→ **EXERCISE DESCRIPTION**
What is needed here is an exact reprint of every record below.

→ **SUPPLIED ENTRIES**

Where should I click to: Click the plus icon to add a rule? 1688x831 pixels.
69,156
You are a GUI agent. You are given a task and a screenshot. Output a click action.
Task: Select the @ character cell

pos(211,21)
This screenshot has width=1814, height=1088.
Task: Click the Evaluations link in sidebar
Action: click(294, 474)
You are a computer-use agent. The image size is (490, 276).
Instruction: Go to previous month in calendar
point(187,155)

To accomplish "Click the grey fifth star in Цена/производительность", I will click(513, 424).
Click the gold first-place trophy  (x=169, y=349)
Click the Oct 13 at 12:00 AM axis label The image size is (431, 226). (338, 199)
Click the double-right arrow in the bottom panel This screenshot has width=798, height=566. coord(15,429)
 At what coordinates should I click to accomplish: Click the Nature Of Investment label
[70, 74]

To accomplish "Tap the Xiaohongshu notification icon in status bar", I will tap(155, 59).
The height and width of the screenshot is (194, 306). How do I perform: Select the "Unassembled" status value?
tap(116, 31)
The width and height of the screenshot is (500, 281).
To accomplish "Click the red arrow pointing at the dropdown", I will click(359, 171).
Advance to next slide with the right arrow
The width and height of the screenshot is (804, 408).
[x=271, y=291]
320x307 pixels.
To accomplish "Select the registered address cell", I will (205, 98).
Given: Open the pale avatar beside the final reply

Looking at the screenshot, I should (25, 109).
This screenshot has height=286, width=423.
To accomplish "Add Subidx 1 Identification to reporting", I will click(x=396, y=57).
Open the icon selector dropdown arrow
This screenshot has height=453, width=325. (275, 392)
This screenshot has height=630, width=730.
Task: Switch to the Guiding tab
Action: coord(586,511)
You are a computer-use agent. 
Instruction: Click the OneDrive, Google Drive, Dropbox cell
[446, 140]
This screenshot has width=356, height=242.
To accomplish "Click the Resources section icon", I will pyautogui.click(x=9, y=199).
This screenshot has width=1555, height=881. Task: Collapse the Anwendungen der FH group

→ **EXERCISE RESPONSE**
Where should I click to: Click the plus icon to add a rule? 1688x831 pixels.
69,156
You are a GUI agent. You are given a task and a screenshot. Output a click action.
Task: Select the @ character cell

pos(211,21)
This screenshot has width=1814, height=1088.
Task: Click the Evaluations link in sidebar
Action: click(294, 474)
You are a computer-use agent. The image size is (490, 276).
Instruction: Go to previous month in calendar
point(187,155)

To accomplish "Click the grey fifth star in Цена/производительность", I will click(513, 424).
Click the gold first-place trophy  (x=169, y=349)
Click the Oct 13 at 12:00 AM axis label The image size is (431, 226). (338, 199)
Click the double-right arrow in the bottom panel This screenshot has width=798, height=566. coord(15,429)
 At what coordinates should I click to accomplish: Click the Nature Of Investment label
[70, 74]

To accomplish "Tap the Xiaohongshu notification icon in status bar", I will tap(155, 59).
The height and width of the screenshot is (194, 306). How do I perform: Select the "Unassembled" status value?
tap(116, 31)
The width and height of the screenshot is (500, 281).
To accomplish "Click the red arrow pointing at the dropdown", I will click(359, 171).
Advance to next slide with the right arrow
The width and height of the screenshot is (804, 408).
[x=271, y=291]
320x307 pixels.
To accomplish "Select the registered address cell", I will (205, 98).
Given: Open the pale avatar beside the final reply

Looking at the screenshot, I should (25, 109).
This screenshot has height=286, width=423.
To accomplish "Add Subidx 1 Identification to reporting", I will click(x=396, y=57).
Open the icon selector dropdown arrow
This screenshot has height=453, width=325. (275, 392)
This screenshot has height=630, width=730.
Task: Switch to the Guiding tab
Action: coord(586,511)
You are a computer-use agent. 
Instruction: Click the OneDrive, Google Drive, Dropbox cell
[446, 140]
This screenshot has width=356, height=242.
To accomplish "Click the Resources section icon", I will pyautogui.click(x=9, y=199).
This screenshot has width=1555, height=881. Task: Collapse the Anwendungen der FH group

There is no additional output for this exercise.